When is disruption a bad thing? According to the London black cab driver I had recently, it is when Uber comes to town.
A rival taxi company using an app for hailing and a GPS for finding its way around and charging less than black cabs is bad disruption.
There is no doubt that Uber is a threat to traditional taxi firms, which is why it is often held up as a shining example of digital disruption. We hear a lot about it being the largest taxi company in the world that does not own a single car. Airbnb is another one widely cited as a digital disruptor; being the largest room rental company that does not own a single piece of property.
But I wonder if they are really good examples of digital disruptors. They are not actually disrupting the business models themselves, those have not really changed. And, surprisingly, unlike other disruptors – such as Amazon or Google - they are not contributing much to the Gross Domestic Product (GDP) of the countries in which they operate.
At a recent conference in NYC, Fed economist Laurence H Meyer caused a stir when he said that the digital economy contributes nothing to GDP. The theory is that digital disrupters do not require the manufacture of additional goods – a key ingredient to the GDP calculation.
My cabbie was complaining that Uber drivers, as opposed to black cab drivers in London for example, do not need to have specially built cars with disabled access. They do not need training, so there is no need for teachers or The Knowledge. Many Uber drivers do not even own a car – they borrow them or “rent” from other Uber drivers.
Airbnb hosts do not need to build hotels. They don’t need to buy new mattresses or buy food for guests. They don’t need to hire staff to manage bookings. They simply offer the use of an existing room/apartment/house in return for money.
Are these so-called digital disrupters bad for the economy? Or is it that GDP is no longer an effective measurement for economic growth?
GDP was developed during the industrial age, says the Harvard Business Review and “struggles to account for today’s intangible assets—services, insights, and networks.”
This may be true, but if you look at some of the true digital economy participants – Google, for example, or Amazon – they are providing jobs, building offices, buying computer hardware and software, offering training courses. All of these things contribute to GDP. In the UK, for example, the digital economy contributed 10% of GDP in 2015. According to Accenture, digital technology could power $2 trillion of global economic output by 2020.
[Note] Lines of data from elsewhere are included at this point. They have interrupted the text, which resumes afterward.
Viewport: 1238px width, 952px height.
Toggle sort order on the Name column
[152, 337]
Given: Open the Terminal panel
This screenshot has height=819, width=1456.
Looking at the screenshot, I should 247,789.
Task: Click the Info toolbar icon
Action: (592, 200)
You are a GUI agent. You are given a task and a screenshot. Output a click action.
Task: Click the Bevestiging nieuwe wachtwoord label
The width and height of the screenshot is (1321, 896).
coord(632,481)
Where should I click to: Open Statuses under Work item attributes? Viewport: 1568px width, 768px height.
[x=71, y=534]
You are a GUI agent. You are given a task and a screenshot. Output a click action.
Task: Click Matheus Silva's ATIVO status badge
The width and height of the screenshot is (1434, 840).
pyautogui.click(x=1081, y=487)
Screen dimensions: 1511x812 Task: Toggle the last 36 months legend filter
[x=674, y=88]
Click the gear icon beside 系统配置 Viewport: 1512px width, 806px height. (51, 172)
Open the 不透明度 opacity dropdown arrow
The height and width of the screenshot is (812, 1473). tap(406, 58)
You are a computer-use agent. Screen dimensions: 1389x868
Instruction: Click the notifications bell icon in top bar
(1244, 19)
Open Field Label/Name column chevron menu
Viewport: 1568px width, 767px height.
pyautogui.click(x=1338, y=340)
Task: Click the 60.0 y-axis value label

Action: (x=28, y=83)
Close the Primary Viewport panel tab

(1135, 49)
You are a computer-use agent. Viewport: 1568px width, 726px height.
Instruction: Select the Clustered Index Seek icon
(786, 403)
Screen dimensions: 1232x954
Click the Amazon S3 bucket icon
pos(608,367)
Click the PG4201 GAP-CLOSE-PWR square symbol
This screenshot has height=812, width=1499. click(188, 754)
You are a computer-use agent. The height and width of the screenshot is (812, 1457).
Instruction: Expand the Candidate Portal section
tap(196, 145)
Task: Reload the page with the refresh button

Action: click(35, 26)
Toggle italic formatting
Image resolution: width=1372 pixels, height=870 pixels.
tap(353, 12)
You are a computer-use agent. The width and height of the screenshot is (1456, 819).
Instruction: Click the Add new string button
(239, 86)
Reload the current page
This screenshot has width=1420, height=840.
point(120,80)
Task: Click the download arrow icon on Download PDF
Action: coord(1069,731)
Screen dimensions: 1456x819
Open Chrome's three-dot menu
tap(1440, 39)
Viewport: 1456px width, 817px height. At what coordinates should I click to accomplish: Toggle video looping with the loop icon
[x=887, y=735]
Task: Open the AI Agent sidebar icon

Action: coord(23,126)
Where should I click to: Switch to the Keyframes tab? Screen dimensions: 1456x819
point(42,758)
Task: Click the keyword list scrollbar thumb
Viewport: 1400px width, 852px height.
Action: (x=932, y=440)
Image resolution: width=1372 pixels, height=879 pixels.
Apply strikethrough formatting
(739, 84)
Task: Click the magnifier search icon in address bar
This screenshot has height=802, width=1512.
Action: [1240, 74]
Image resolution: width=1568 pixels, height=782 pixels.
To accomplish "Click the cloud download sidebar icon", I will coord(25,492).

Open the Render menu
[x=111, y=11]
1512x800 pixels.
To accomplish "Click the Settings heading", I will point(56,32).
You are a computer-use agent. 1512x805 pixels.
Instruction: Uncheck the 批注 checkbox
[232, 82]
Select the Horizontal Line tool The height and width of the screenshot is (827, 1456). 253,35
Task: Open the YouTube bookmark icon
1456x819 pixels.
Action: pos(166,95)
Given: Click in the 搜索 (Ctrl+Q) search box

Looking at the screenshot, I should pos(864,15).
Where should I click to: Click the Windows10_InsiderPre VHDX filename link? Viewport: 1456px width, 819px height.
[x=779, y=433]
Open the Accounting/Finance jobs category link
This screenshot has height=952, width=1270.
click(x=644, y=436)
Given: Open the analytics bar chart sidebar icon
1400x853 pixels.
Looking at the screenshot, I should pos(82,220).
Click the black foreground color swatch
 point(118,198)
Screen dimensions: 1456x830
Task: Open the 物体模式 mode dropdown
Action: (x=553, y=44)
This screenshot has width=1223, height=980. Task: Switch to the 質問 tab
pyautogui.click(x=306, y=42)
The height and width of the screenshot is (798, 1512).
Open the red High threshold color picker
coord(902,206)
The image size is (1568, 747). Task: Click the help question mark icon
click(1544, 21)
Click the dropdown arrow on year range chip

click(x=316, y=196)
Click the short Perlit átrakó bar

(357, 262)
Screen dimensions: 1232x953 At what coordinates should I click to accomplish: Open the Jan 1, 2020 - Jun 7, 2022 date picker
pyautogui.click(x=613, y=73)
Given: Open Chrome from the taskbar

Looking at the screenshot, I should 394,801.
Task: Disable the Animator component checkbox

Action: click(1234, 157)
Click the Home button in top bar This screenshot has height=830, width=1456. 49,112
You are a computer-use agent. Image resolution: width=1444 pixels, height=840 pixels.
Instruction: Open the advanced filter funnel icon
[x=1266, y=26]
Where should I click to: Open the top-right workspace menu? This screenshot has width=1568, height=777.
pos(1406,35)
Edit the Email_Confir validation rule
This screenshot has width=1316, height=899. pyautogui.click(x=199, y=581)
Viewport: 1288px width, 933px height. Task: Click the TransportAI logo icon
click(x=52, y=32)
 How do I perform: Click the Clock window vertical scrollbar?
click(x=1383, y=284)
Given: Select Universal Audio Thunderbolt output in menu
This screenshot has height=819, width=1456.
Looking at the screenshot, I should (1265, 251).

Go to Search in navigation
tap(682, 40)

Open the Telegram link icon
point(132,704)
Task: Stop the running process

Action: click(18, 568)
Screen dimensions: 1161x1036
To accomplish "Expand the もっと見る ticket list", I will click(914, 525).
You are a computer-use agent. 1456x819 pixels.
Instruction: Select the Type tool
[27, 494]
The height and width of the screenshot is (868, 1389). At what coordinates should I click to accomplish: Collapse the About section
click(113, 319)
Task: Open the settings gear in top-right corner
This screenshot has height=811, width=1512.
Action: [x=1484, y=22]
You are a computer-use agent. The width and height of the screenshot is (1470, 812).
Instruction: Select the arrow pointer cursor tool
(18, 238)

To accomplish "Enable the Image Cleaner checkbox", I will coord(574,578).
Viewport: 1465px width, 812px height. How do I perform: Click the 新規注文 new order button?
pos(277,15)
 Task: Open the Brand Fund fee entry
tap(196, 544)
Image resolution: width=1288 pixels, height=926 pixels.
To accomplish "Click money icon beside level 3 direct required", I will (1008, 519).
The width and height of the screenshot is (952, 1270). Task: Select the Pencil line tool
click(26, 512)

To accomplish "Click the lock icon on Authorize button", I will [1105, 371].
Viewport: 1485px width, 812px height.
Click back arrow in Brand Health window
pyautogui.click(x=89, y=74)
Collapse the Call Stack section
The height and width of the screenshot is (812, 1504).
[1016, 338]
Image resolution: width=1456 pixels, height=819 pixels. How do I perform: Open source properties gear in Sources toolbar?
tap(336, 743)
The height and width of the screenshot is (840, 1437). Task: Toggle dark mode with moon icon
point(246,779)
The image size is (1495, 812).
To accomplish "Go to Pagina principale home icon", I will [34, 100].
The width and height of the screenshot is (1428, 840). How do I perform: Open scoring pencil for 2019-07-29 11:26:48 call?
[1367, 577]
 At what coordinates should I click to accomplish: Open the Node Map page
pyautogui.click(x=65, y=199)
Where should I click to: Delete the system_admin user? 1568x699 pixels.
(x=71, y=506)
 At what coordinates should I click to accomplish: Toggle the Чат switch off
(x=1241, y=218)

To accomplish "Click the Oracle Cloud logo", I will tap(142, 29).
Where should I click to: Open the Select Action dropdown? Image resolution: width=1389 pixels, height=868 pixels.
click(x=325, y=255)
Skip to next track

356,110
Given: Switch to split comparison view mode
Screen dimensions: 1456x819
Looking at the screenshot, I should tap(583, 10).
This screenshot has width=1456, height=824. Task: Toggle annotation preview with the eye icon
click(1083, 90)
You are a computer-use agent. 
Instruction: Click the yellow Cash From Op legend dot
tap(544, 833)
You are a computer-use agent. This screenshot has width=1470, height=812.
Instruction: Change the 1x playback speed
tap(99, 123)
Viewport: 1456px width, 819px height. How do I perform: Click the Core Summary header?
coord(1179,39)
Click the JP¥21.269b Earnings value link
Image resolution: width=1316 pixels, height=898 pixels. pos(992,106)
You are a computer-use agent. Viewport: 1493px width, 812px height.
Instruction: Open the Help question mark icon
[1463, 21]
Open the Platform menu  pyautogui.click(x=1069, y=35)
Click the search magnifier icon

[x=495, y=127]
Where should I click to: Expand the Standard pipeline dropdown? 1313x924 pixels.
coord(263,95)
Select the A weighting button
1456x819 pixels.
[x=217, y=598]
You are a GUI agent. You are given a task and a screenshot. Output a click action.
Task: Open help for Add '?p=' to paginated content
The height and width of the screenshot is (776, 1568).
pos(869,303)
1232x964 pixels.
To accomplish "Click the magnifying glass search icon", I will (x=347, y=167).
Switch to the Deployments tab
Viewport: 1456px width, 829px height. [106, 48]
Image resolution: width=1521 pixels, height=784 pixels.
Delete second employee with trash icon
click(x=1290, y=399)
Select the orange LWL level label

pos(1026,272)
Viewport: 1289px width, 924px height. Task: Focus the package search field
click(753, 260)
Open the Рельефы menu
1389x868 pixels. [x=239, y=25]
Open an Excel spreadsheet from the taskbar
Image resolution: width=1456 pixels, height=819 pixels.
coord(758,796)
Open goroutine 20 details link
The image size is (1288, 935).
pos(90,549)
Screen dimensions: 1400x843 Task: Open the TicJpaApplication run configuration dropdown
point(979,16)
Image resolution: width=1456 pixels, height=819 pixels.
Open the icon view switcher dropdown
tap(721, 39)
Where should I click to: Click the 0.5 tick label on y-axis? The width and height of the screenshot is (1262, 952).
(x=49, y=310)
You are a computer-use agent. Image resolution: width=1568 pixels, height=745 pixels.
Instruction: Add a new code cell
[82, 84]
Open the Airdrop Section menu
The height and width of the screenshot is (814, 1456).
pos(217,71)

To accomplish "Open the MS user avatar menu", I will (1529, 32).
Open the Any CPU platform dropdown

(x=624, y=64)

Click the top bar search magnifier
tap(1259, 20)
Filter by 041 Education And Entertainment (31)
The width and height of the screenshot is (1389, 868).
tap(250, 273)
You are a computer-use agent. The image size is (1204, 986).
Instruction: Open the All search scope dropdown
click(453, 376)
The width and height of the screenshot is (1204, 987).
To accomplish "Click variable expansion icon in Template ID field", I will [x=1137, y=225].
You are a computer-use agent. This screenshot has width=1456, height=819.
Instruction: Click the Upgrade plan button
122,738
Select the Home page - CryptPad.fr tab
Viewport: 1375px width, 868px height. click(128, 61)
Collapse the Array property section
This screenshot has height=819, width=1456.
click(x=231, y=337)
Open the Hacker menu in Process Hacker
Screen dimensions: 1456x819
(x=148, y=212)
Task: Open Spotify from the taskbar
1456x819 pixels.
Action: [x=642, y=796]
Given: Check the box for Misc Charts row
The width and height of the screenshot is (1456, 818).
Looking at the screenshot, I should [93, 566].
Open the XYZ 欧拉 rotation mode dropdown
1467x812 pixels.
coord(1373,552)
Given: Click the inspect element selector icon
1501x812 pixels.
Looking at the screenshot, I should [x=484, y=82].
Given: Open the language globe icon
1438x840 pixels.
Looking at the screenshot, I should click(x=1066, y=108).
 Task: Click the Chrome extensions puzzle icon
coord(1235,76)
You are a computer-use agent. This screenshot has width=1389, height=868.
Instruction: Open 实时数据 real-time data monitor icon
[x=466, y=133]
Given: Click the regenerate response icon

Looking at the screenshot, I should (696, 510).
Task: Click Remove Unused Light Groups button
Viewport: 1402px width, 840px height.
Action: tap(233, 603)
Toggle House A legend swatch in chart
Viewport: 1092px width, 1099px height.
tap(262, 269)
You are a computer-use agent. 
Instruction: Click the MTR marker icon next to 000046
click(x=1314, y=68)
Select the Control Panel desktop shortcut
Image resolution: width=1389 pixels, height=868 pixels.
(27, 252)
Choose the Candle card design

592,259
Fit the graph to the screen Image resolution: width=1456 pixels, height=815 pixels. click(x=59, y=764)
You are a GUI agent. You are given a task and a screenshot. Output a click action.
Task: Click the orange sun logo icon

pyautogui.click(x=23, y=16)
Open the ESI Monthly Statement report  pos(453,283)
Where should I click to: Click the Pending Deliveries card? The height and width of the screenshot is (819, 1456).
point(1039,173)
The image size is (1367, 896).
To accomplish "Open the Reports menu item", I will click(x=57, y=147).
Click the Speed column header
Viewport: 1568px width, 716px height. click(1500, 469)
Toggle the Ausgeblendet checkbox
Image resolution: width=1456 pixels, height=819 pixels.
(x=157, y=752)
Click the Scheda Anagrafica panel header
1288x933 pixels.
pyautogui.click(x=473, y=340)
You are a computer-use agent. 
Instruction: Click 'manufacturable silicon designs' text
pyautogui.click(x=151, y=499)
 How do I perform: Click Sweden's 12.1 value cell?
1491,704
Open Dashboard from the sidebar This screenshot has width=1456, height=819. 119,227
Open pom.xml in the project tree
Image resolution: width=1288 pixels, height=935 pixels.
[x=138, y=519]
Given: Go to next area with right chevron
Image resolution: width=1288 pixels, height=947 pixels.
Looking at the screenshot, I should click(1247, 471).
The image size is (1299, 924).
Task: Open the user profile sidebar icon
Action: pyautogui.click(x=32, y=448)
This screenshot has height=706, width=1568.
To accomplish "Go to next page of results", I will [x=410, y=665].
Existing companies trying to become digital enterprises are just starting to embark on their digital journeys. Just a year ago, Cap Gemini said that only 7% of companies had “successfully allied digital technology capabilities with the ability to quickly self-organize and forge partnerships to drive digital initiatives.”
Once these organizations arrive at their initial goalposts, they will start to look like truly digital companies, using technology to better engage with their customers and to design entirely new revenue-making business models. At this stage we will begin to see them add more jobs, more new business – i.e. goods and services contributing to GDP.
We need to find some real, shining examples of digital pioneers that not only truly disrupt a traditional business but also contribute to the greater economic good. Because I don’t think the Ubers and Airbnbs of this world will not hold up as true disruptors.
I work for a software company that specializes in helping companies with their digital transformation journeys, so obviously I have a bias. But I am also a former journalist, so I will always be as balanced as possible in my writing. Rational comments are welcome.